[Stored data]

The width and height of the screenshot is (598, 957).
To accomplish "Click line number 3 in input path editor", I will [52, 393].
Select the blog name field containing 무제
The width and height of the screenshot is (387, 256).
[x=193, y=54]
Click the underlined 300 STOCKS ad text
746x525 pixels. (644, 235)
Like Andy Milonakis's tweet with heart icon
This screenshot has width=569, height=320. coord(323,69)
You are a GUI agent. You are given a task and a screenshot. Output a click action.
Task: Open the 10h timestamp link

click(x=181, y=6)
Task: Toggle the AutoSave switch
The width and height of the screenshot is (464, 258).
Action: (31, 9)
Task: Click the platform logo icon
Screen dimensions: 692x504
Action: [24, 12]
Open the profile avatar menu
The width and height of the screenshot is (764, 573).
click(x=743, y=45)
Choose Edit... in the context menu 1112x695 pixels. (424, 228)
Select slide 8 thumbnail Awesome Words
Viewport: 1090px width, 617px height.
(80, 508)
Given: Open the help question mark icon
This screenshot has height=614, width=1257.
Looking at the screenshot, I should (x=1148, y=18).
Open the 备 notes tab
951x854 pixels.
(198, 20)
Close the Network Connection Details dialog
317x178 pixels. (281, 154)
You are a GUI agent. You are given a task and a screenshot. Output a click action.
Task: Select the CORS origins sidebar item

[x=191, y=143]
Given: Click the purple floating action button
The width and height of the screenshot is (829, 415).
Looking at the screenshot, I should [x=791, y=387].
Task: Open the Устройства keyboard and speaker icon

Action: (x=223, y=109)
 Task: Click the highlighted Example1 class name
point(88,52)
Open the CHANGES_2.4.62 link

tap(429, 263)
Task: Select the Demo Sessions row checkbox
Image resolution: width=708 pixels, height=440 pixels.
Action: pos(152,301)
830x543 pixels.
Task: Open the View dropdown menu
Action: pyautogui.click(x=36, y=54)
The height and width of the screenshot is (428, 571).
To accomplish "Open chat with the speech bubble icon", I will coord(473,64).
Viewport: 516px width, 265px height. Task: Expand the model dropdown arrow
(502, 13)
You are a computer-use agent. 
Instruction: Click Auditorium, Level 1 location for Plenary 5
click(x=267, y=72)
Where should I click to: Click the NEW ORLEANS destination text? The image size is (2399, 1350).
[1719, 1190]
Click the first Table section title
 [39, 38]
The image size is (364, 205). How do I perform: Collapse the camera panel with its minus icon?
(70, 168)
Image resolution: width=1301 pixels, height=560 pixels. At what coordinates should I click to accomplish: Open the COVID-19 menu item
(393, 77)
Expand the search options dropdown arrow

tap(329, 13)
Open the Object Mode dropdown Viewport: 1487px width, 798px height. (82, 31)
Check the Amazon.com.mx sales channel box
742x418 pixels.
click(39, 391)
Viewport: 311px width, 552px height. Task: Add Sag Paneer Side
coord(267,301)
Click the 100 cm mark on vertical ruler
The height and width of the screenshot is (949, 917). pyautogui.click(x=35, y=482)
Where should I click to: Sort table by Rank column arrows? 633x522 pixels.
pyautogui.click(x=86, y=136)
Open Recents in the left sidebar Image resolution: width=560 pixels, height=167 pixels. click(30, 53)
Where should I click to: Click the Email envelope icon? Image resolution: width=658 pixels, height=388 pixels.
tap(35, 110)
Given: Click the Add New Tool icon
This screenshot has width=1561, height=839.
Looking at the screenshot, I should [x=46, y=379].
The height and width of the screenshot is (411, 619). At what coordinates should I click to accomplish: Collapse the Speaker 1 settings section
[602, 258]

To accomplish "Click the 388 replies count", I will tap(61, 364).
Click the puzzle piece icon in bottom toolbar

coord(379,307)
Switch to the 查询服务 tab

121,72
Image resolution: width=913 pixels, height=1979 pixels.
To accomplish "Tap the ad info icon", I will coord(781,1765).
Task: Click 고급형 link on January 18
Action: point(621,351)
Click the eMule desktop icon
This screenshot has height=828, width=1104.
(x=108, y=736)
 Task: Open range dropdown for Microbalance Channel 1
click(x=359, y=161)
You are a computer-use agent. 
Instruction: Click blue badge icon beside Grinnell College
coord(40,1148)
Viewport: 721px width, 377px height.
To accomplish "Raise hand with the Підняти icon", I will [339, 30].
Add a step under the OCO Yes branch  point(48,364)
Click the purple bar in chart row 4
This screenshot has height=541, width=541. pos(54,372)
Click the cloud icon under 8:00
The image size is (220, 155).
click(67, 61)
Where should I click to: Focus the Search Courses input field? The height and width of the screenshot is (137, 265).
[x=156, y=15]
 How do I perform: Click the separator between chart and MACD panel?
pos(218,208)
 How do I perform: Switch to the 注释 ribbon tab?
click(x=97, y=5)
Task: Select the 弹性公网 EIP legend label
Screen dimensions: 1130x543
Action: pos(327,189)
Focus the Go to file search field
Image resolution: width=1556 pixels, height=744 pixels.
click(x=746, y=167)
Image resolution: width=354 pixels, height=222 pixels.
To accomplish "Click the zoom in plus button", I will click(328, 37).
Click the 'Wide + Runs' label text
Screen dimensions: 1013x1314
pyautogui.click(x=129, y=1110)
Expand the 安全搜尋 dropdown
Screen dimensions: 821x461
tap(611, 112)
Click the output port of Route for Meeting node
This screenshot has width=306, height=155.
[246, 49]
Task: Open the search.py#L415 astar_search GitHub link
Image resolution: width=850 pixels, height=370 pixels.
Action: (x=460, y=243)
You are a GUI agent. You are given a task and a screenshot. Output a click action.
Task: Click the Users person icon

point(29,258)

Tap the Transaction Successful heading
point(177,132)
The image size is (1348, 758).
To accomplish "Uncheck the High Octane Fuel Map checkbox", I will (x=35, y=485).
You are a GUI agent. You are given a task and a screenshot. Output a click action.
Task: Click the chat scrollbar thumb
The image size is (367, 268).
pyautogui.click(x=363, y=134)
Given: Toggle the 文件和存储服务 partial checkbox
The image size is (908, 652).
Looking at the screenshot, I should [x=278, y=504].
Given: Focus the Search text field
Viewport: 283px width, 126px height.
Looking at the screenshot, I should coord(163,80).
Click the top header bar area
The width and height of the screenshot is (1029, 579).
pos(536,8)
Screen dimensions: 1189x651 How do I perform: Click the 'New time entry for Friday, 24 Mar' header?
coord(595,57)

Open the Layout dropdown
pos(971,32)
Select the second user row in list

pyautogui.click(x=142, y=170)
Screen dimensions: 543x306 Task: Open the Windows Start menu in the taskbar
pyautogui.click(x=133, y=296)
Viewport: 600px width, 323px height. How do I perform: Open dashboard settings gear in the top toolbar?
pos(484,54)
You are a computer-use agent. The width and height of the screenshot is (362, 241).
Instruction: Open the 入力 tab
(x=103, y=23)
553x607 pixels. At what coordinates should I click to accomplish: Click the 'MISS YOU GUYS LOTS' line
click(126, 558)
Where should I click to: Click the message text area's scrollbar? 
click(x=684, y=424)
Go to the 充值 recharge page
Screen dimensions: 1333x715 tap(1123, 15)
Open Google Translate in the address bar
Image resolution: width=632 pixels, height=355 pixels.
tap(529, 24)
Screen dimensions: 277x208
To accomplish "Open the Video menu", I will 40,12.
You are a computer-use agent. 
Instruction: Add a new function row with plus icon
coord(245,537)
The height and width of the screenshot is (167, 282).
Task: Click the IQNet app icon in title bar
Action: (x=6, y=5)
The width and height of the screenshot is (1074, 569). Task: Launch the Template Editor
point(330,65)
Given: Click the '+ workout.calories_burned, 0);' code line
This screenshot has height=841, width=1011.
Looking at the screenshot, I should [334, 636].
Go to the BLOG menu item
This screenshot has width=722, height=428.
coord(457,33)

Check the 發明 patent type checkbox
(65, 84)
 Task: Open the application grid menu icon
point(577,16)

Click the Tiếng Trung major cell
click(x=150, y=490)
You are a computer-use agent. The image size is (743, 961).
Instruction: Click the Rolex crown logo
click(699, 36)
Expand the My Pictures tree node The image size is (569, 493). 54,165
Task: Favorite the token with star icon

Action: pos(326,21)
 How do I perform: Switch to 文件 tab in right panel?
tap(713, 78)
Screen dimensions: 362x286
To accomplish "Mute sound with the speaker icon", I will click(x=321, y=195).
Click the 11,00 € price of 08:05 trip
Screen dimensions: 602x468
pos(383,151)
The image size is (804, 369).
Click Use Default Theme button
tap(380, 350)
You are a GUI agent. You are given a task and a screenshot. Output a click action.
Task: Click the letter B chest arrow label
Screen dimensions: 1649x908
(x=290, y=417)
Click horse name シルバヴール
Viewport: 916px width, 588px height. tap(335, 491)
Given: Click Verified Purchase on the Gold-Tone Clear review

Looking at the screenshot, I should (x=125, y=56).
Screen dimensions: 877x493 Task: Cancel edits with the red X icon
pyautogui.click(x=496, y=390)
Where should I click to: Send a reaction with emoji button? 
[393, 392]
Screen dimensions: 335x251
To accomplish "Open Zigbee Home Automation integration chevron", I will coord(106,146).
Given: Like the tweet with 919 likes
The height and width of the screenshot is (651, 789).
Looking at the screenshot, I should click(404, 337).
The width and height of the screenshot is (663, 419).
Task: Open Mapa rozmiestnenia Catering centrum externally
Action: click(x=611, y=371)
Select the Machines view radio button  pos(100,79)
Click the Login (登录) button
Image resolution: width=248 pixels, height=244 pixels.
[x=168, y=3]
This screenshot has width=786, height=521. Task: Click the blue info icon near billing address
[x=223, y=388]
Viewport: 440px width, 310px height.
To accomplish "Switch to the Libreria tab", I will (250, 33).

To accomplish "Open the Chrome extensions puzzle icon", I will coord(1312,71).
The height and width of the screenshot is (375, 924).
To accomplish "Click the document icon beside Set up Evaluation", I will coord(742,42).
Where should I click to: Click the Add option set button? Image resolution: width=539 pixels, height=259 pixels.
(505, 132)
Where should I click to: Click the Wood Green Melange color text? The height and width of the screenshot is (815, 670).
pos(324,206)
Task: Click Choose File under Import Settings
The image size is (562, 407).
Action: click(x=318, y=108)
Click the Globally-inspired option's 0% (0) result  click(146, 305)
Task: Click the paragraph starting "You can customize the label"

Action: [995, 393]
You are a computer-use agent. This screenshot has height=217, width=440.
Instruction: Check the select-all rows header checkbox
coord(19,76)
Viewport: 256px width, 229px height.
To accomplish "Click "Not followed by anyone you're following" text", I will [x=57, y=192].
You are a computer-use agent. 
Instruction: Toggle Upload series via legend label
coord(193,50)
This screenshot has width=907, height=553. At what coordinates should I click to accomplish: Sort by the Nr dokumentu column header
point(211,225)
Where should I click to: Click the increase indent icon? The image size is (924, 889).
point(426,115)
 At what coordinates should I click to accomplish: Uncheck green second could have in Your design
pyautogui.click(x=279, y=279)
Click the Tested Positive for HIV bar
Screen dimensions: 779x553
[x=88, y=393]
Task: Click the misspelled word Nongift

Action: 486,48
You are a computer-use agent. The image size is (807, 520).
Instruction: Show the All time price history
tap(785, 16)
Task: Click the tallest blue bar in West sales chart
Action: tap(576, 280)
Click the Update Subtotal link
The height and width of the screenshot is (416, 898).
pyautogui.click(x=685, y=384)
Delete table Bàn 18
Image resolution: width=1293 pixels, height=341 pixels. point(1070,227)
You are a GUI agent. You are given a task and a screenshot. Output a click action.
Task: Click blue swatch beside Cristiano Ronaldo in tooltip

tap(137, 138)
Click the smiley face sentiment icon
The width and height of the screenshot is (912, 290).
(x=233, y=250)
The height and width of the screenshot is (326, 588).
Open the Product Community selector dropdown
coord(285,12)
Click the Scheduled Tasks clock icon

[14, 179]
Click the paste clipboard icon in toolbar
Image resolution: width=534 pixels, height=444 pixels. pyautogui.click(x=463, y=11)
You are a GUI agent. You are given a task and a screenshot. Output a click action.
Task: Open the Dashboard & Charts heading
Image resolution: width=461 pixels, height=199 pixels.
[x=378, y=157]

Activity:
Of all the entries above, retype exactly the lines from the line with "Click the Update Subtotal link" to the line with "The height and width of the screenshot is (326, 588).", both included, and no others.

Answer for this exercise:
Click the Update Subtotal link
The height and width of the screenshot is (416, 898).
pyautogui.click(x=685, y=384)
Delete table Bàn 18
Image resolution: width=1293 pixels, height=341 pixels. point(1070,227)
You are a GUI agent. You are given a task and a screenshot. Output a click action.
Task: Click blue swatch beside Cristiano Ronaldo in tooltip

tap(137, 138)
Click the smiley face sentiment icon
The width and height of the screenshot is (912, 290).
(x=233, y=250)
The height and width of the screenshot is (326, 588).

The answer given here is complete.